» **Records to process**
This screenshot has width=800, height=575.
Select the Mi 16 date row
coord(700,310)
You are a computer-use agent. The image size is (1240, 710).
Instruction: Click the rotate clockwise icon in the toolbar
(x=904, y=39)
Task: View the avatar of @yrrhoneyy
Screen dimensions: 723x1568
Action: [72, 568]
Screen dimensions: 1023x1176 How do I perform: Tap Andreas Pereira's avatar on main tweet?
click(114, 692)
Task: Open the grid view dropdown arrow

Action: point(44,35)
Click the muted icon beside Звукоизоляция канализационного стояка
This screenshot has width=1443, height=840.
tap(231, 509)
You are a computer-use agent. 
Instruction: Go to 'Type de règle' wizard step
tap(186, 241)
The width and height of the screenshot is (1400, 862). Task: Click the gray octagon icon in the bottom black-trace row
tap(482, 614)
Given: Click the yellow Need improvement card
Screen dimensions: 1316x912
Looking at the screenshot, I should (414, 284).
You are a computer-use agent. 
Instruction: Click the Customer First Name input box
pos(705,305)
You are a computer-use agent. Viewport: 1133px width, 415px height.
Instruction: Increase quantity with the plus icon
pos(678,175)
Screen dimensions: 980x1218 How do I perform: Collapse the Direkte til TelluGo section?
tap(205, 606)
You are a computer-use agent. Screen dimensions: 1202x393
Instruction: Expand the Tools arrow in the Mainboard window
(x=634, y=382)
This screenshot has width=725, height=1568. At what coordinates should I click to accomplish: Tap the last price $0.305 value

» **What you have to do**
Across the whole listing, show each line where the word "computer" occurs.

» **Exercise solution**
You are a computer-use agent. The image size is (1240, 710).
You are a computer-use agent. 
You are a computer-use agent. 
You are a computer-use agent. Viewport: 1133px width, 415px height.
You are a computer-use agent. Screen dimensions: 1202x393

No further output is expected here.